-- TASK --
How many of the lines below have "Given" in them? Say the number and nothing more.

-- INPUT MATERIAL --
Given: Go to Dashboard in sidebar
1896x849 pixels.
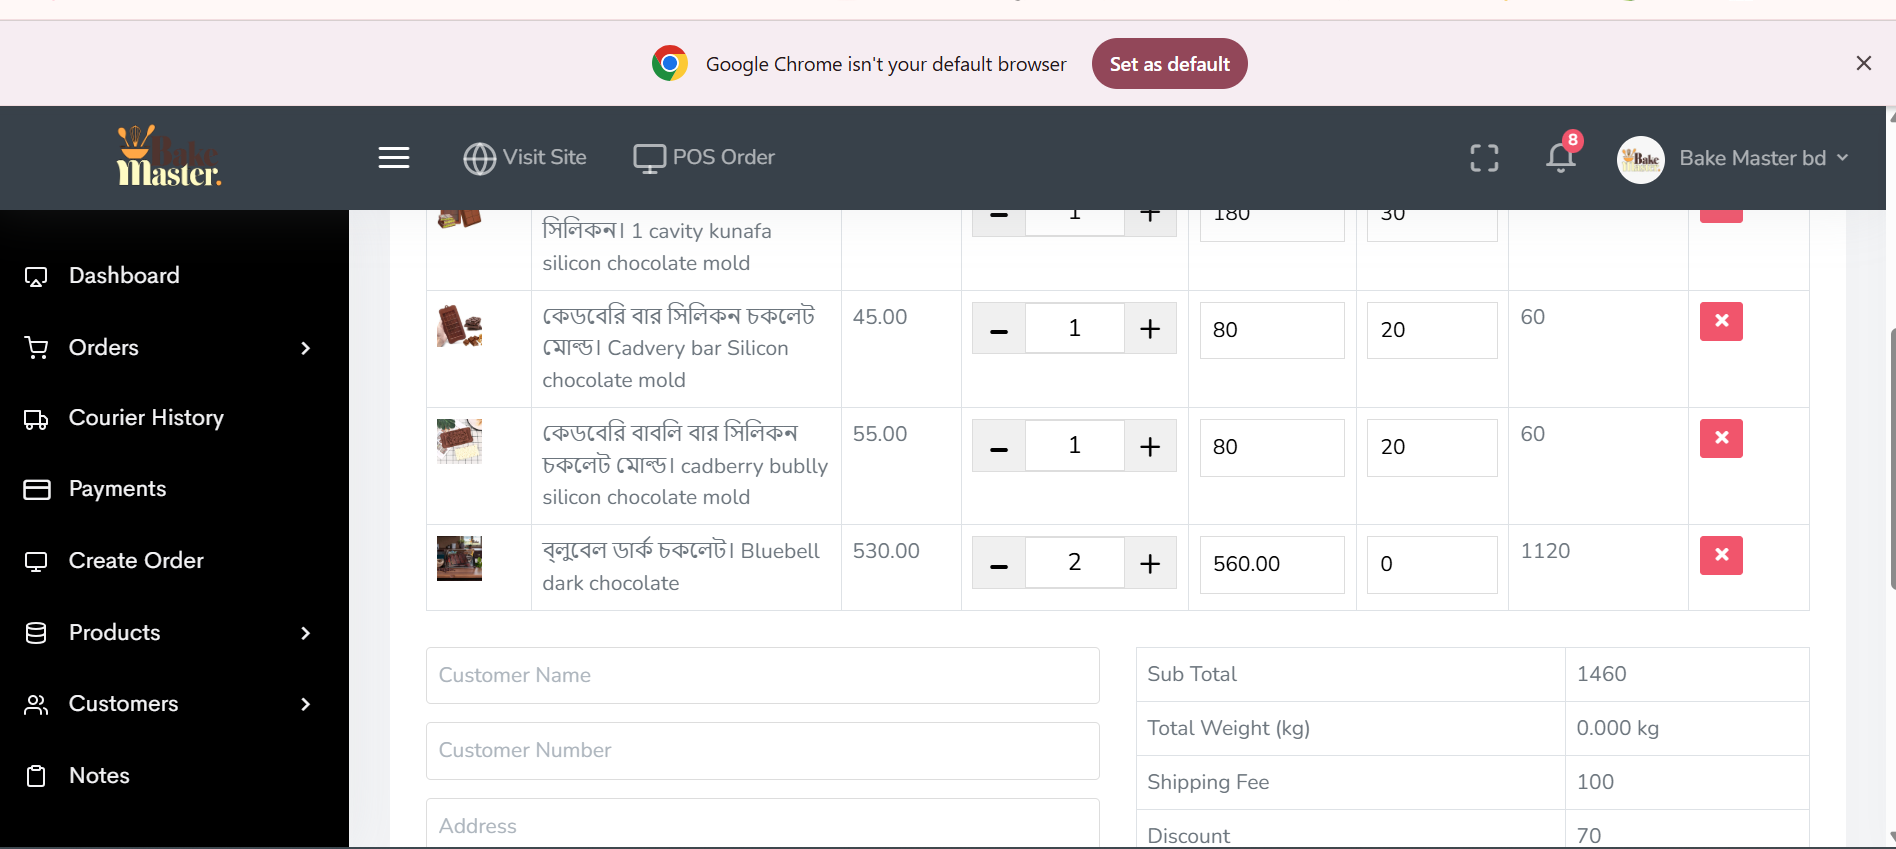Looking at the screenshot, I should (x=124, y=275).
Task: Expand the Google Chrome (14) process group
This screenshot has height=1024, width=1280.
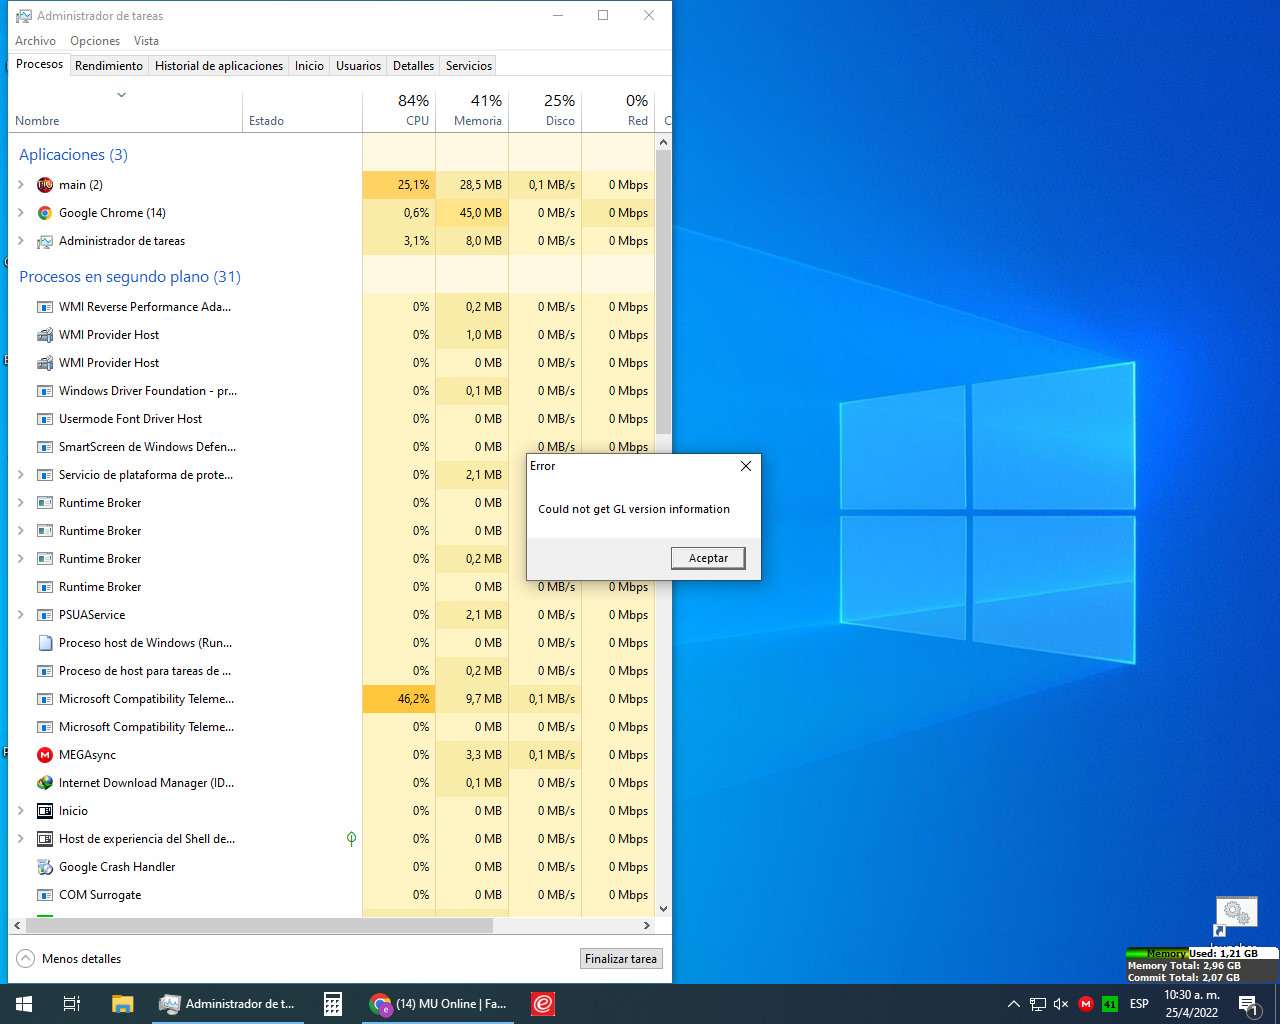Action: [21, 213]
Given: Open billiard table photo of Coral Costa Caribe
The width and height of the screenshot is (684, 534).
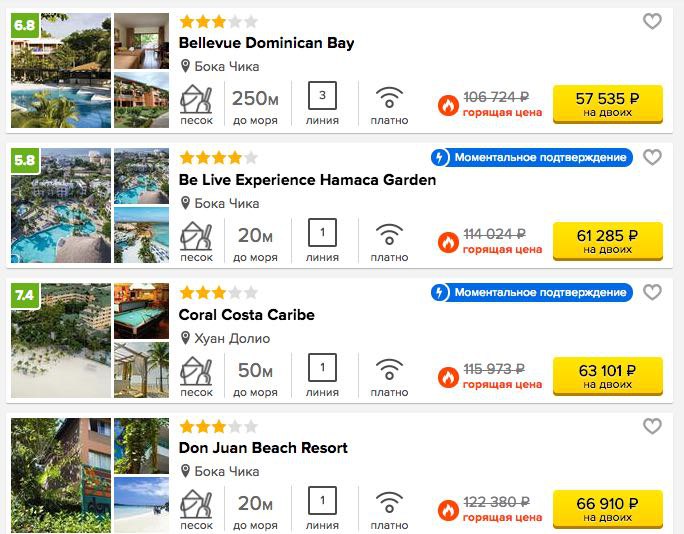Looking at the screenshot, I should (141, 311).
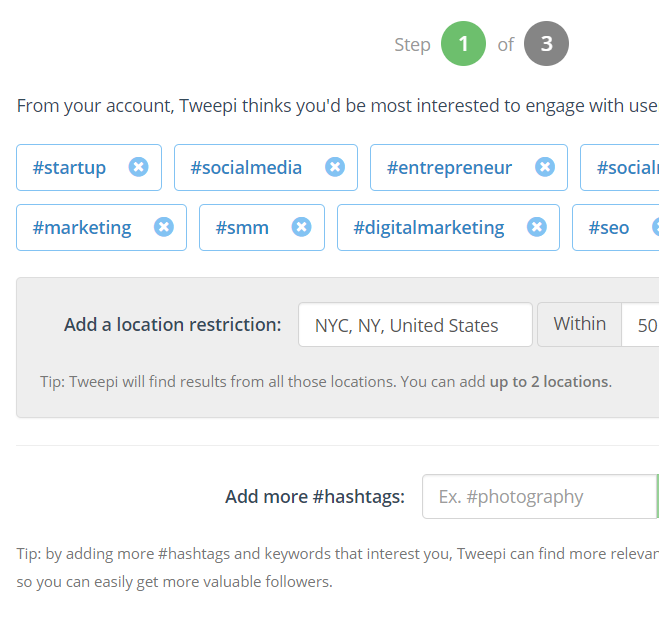Delete the #entrepreneur tag via X icon
Viewport: 659px width, 621px height.
pos(545,167)
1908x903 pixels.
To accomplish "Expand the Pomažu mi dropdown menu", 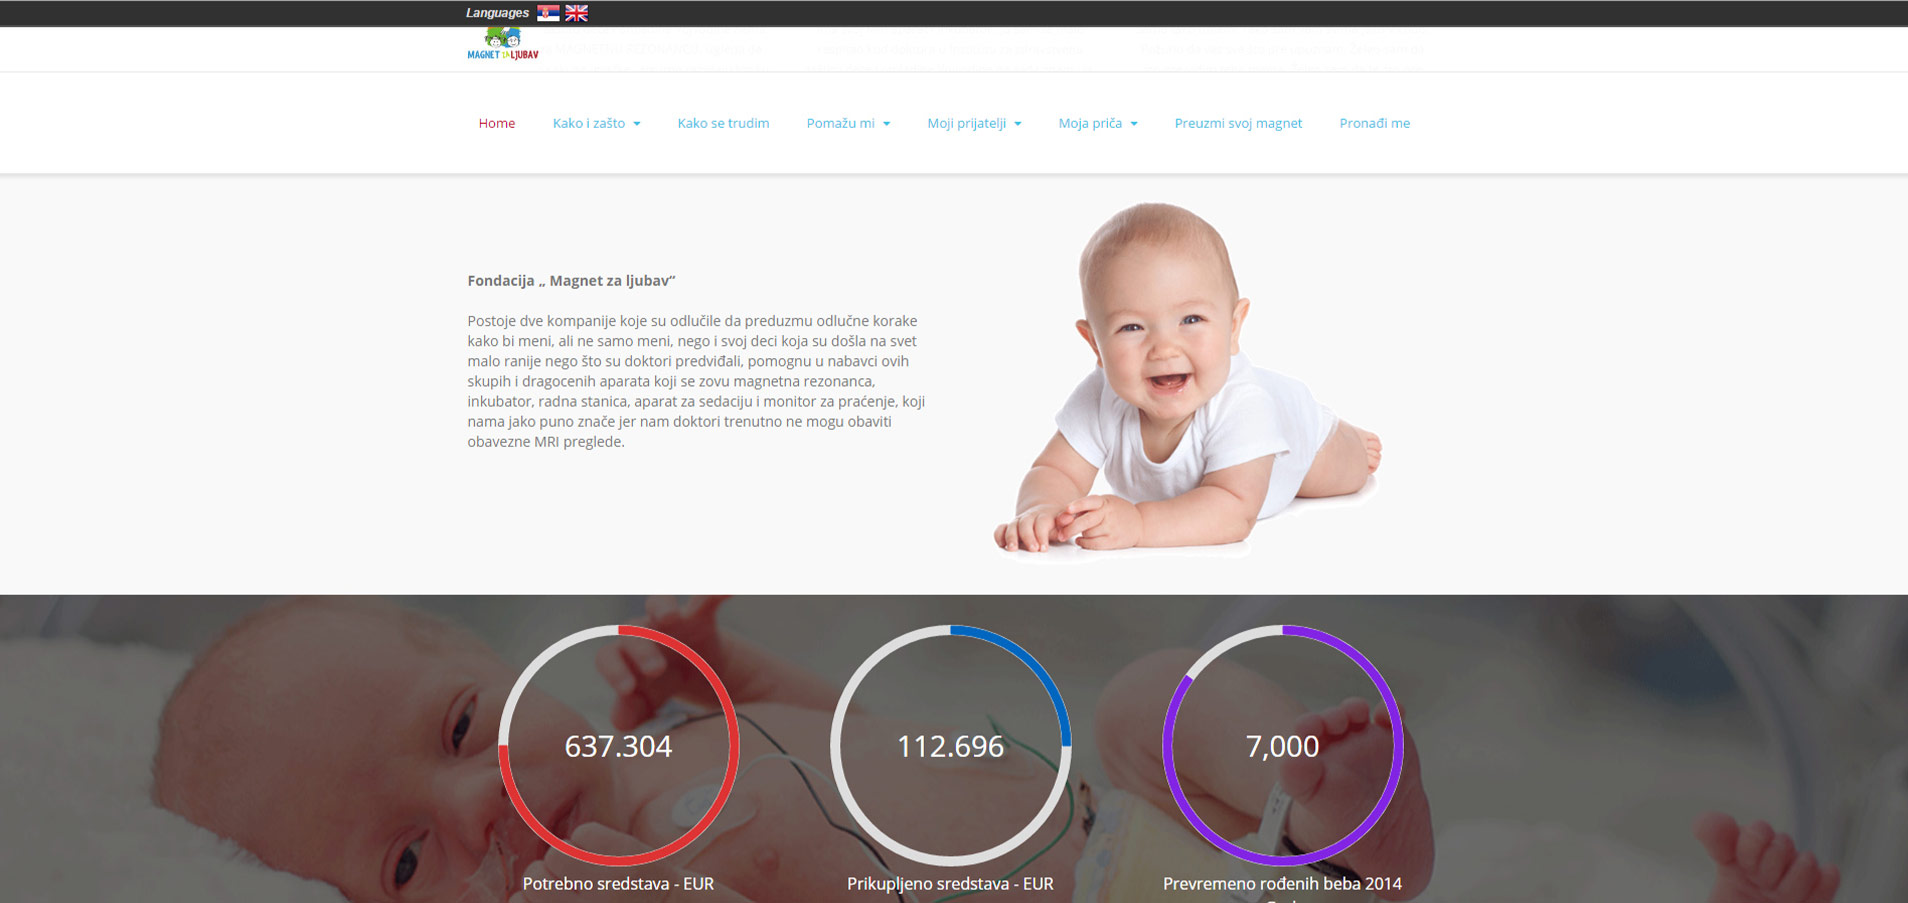I will [x=848, y=123].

-- SOLUTION --
2